§ **Sezione del testo**:
------------------------------------------------

Vannevar Bush è consigliere del democratico Roosevelt, ma è in buona sostanza un conservatore: convinto che non ci sia motore migliore per sviluppare la ricchezza della nazione che il laissez-faire. Sa, tuttavia, che le risorse dei privati non sono adeguate per creare un sistema fondato sulla scienza accademica. Un consapevolezza ormai abbastanza diffusa. Ben espressa, proprio in quei mesi, da un ufficiale della Marina: «Lo sviluppo della scienza ora richiede più ricerca di quanto le imprese private possano sopportare. Le università non possono più dipendere come nei giorni precedenti la guerra da generose donazioni. I loro staff sono inadeguati. L’industria sta finanziando sempre più la ricerca, ma i laboratori industriali saranno sempre concentrati sullo sviluppo (come io lo definisco), perché il primo compito dell’industria sarà sempre quello di produrre. Gli strumenti della ricerca stanno diventando sempre più costosi. Il governo deve dunque provvedere all’aiuto pubblico se è in gioco l’interesse nazionale, anche se il suo sostegno non deve degenerare in dominio».
Vannevar Bush condivide in pieno questa analisi. Così suggerisce che il grande passo: sia lo stato a creare il sistema nazionale di ricerca fondato sulla scienza di base. Ma intervenendo il meno possibile sul lavoro degli uomini di scienza.
L’agenzia che immagina Vannevar Bush è finanziata con soldi pubblici ma è diretta in piena libertà dagli scienziati, in modo che l’allocazione dei fondi sia indirizzata solo verso i centri e i gruppi di assoluta eccellenza, sulla base del puro merito e dei soli interessi scientifici, senza tenere in conto la loro distribuzione geografica. In pratica Bush delinea una politica di governo che riconosca non solo il valore strategico della ricerca scientifica di base, ma che ne rispetti l’integrale autonomia. La politica non deve interferire con le sue logiche nello sviluppo della scienza.
Quando il rapporto viene pubblicato, il 25 luglio 1945, Franklin D. Roosevelt è già morto (il 12 aprile 1945) e, dunque, da tre mesi gli Stati Uniti hanno un nuovo presidente, nella persona di Harry S. Truman.
Truman è stato il vice di Roosevelt, ma nonostante questo fino a metà aprile del ‘45 non è mai stato a conoscenza del Manhattan Project. Non ha avuto modo, quindi, di apprezzare tutto il contributo dato dagli scienziati accademici alla sicurezza degli Stati Uniti. E, in ogni caso, non è lui che ha eletto Vannevar Bush a suo consigliere. Non è affatto scontato, quindi, che il rapporto Science: The Endless Frontier diventi la fonte di ispirazione della politica scientifica della nuova Amministrazione. E, infatti, non lo diventa.

------------------------------------------------

§ **Estratti di dati**:

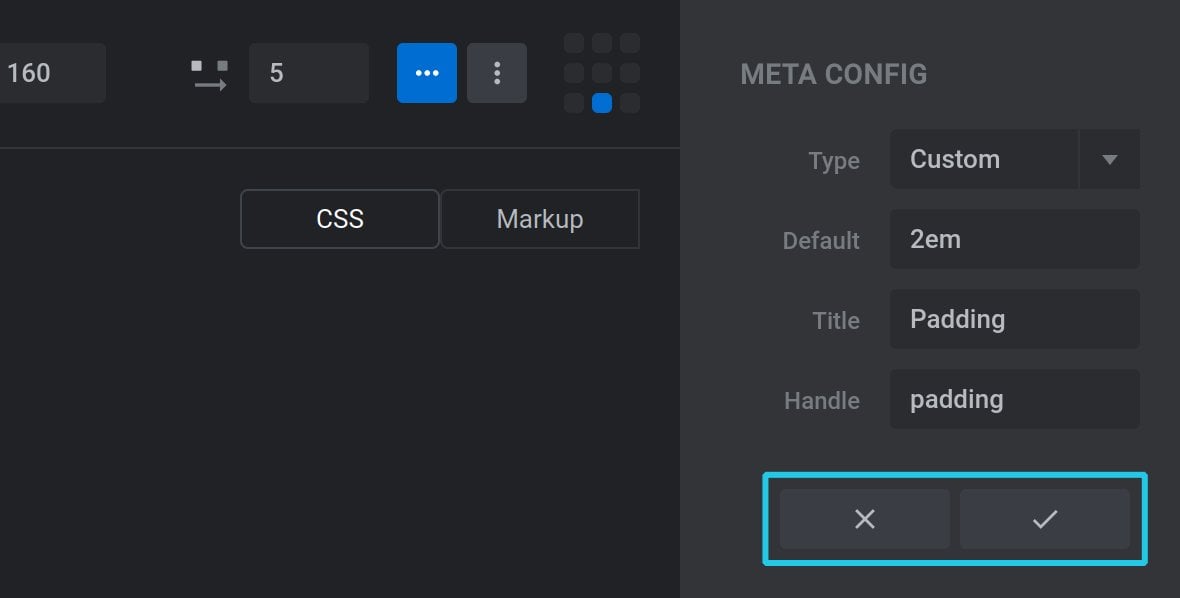Select the middle-left alignment grid cell
Image resolution: width=1180 pixels, height=598 pixels.
click(x=574, y=73)
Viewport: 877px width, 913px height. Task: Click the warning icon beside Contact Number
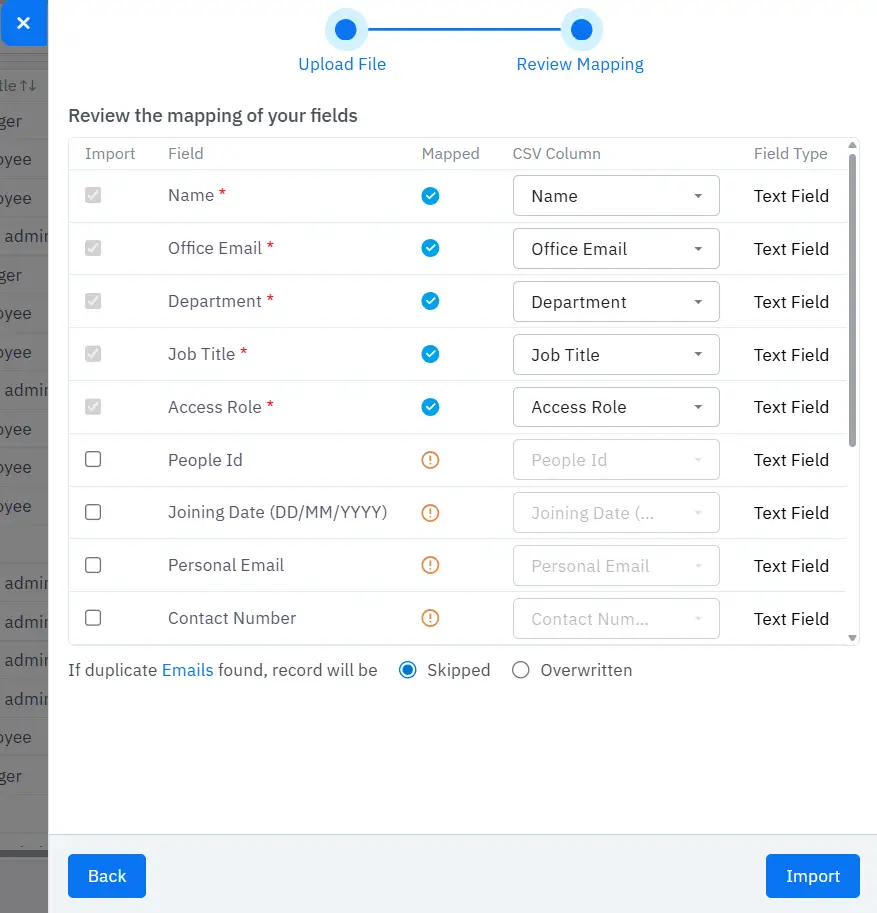pyautogui.click(x=430, y=618)
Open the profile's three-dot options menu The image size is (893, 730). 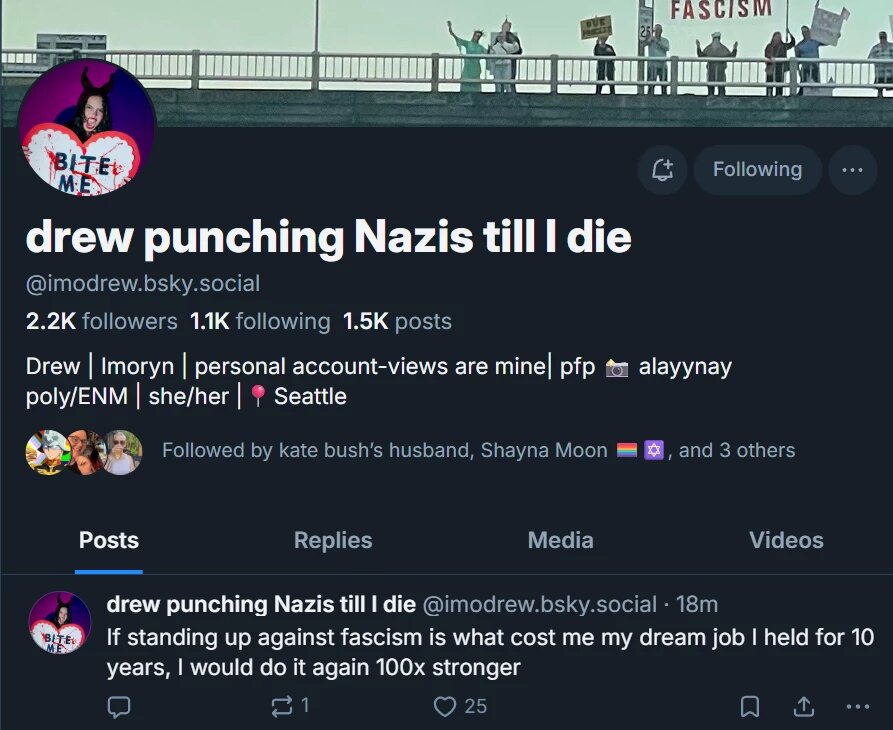point(853,169)
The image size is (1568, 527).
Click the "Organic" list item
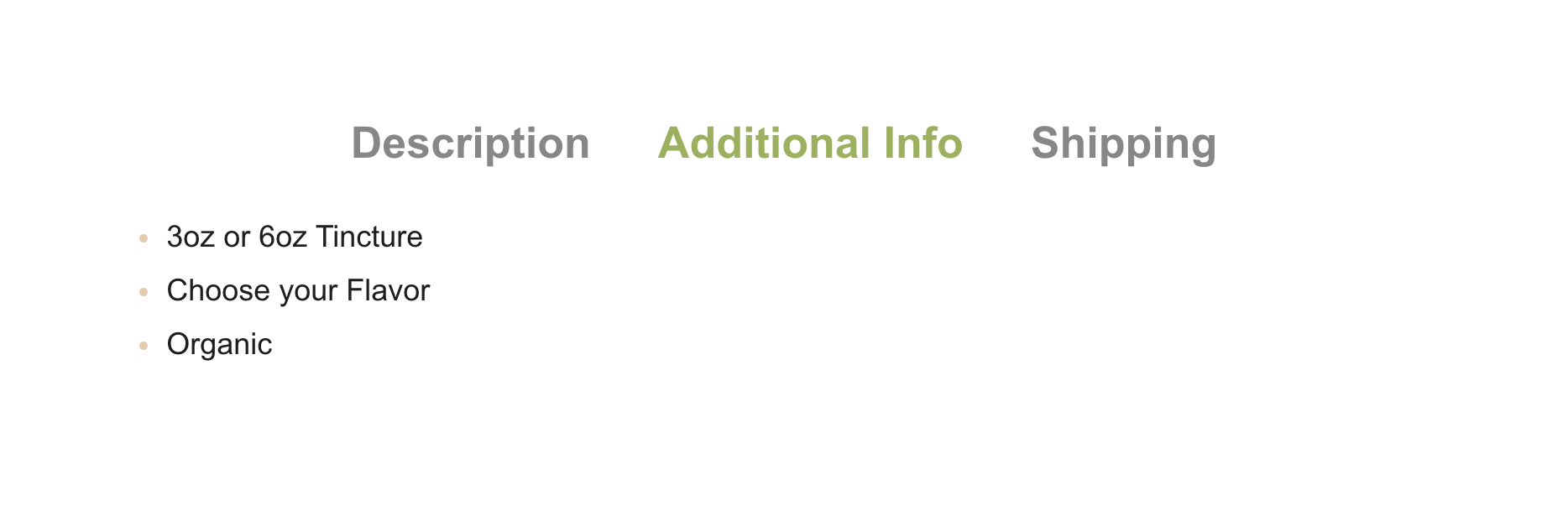coord(219,345)
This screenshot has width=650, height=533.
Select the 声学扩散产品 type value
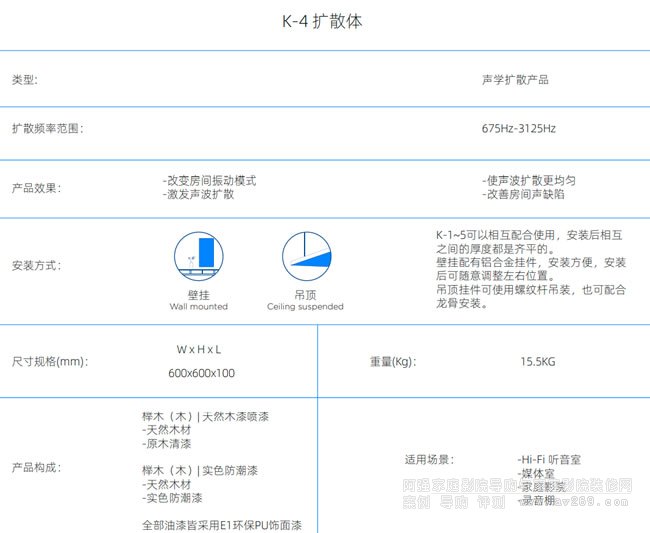[514, 79]
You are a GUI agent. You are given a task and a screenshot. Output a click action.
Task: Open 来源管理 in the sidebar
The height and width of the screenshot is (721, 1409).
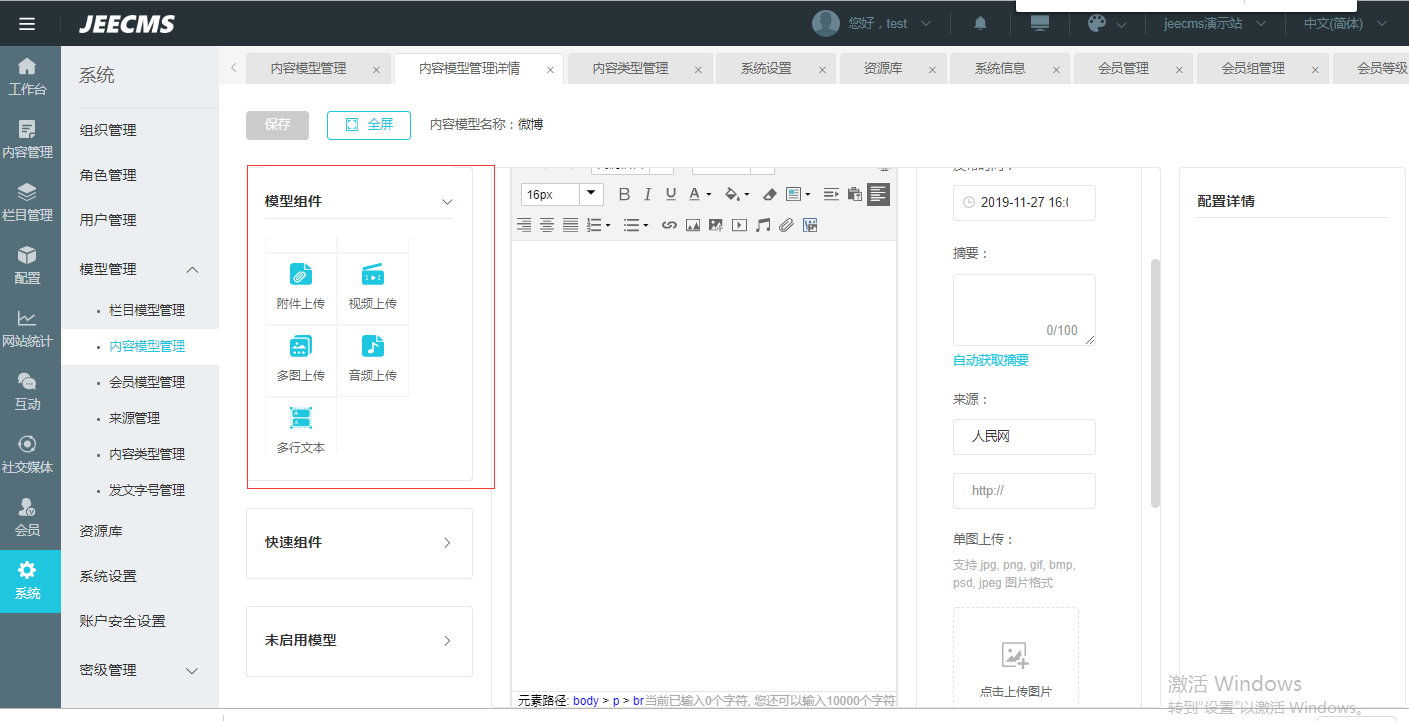pyautogui.click(x=134, y=418)
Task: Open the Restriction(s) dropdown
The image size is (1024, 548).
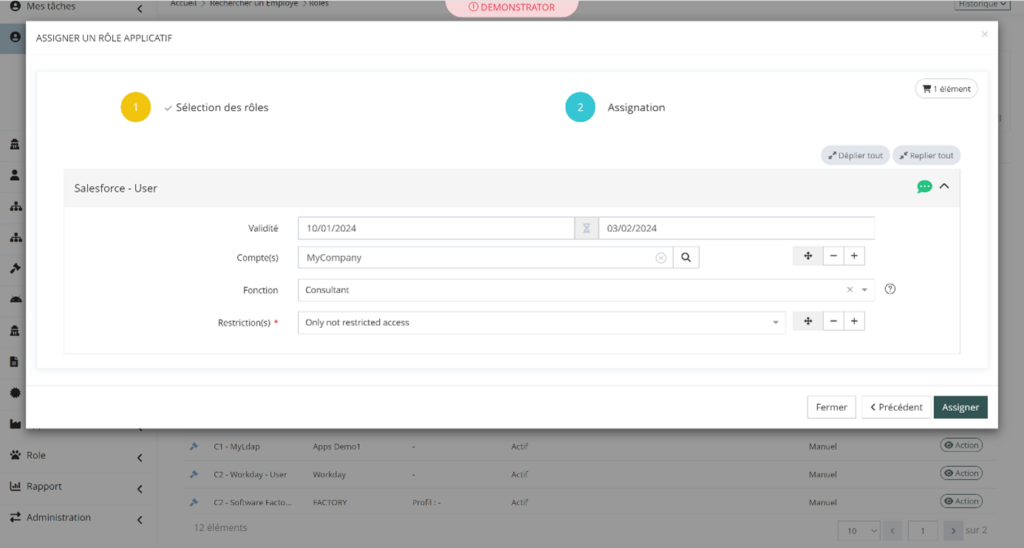Action: point(776,323)
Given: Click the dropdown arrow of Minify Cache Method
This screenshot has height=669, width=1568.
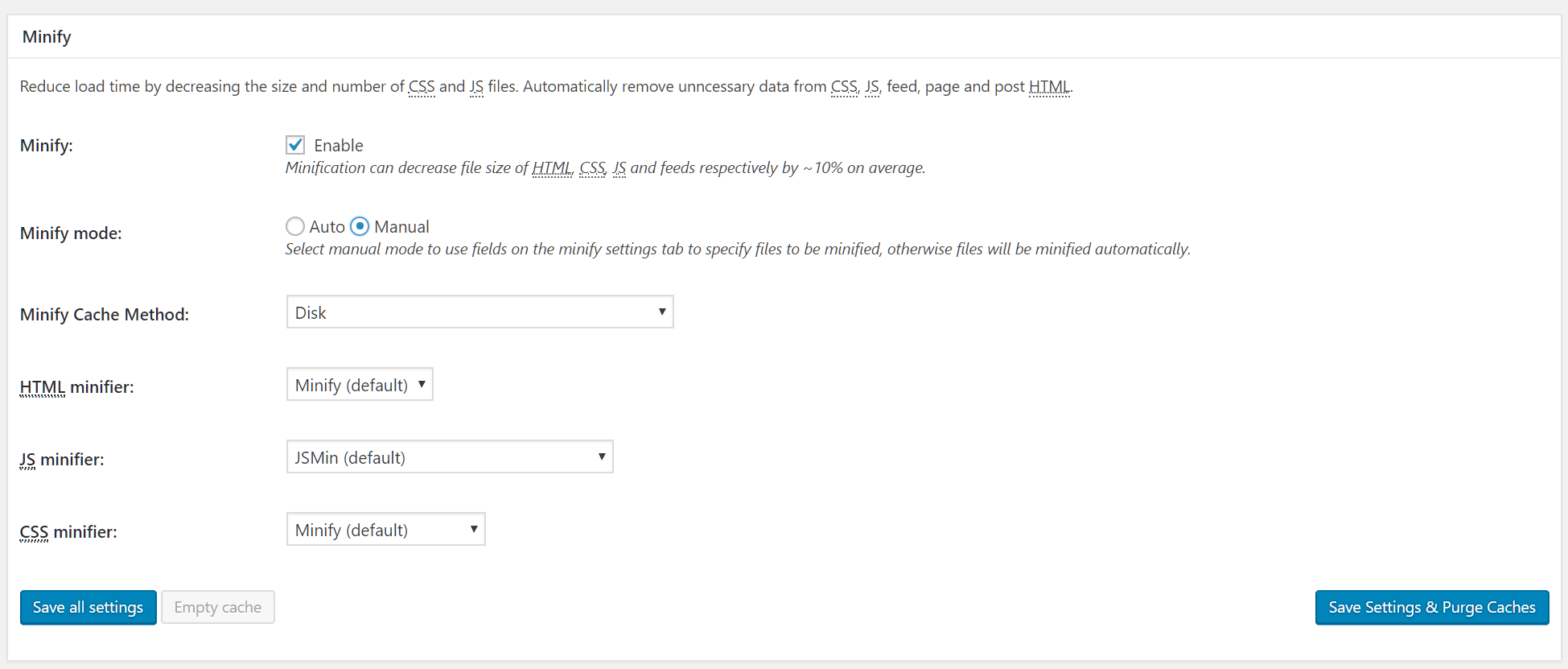Looking at the screenshot, I should pos(662,312).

------------------------------------------------

§ **Consegne dell'esercizio**:
a: Riscriva il passo del testo su Vannevar Bush compreso tra "Quando il rapporto" e "non lo diventa.", estremi inclusi, sostituendo "presidente" con "capo di Stato".
b: Prosegua il testo su Vannevar Bush e la politica scientifica statunitense a partire dal punto in cui si interrompe.
Le voci riportate non sono necessarie per svolgere l'esercizio.

§ **Risultati dell'esercizio**:
a:
Quando il rapporto viene pubblicato, il 25 luglio 1945, Franklin D. Roosevelt è già morto (il 12 aprile 1945) e, dunque, da tre mesi gli Stati Uniti hanno un nuovo capo di Stato, nella persona di Harry S. Truman.
Truman è stato il vice di Roosevelt, ma nonostante questo fino a metà aprile del ‘45 non è mai stato a conoscenza del Manhattan Project. Non ha avuto modo, quindi, di apprezzare tutto il contributo dato dagli scienziati accademici alla sicurezza degli Stati Uniti. E, in ogni caso, non è lui che ha eletto Vannevar Bush a suo consigliere. Non è affatto scontato, quindi, che il rapporto Science: The Endless Frontier diventi la fonte di ispirazione della politica scientifica della nuova Amministrazione. E, infatti, non lo diventa.

b:
È forse per questo che nel medesimo giorno in cui rende pubblico il suo rapporto, Vannevar Bush ribalti la sua posizione rispetto al Congresso e prende contatti con il senatore democratico Warren Magnuson affinché proponga una legge che ne esprima le idee di fondo e vincoli la politica del nuovo Presidente.
La mossa contiene in sé un difetto e un pregio. Il difetto è che il progetto di Vannevar Bush ha ora un nemico sicuro, il senatore Kilgore, e un nemico molto probabile, il presidente Truman. Il pregio è che nasce un dibattito pubblico, che coinvolge il Congresso, la comunità scientifica e l’intera popolazione, intorno al valore strategico della scienza e alla definizione di una politica scientifica importante. È la prima volta che succede negli Stati Uniti e, probabilmente, al mondo.
Il dibattito si sviluppa intorno a diverse questioni, come: il valore strategico della scienza, la proprietà dei brevetti, la distribuzione geografica dei fondi, l’inclusione o l’esclusione dai programmi di finanziamento delle scienze sociali, il rapporto tra scienza di base e applicata e – ultimo, ma certo non ultimo – il controllo amministrativo dell’agenzia che dovrà realizzare la politica scientifica del governo federale.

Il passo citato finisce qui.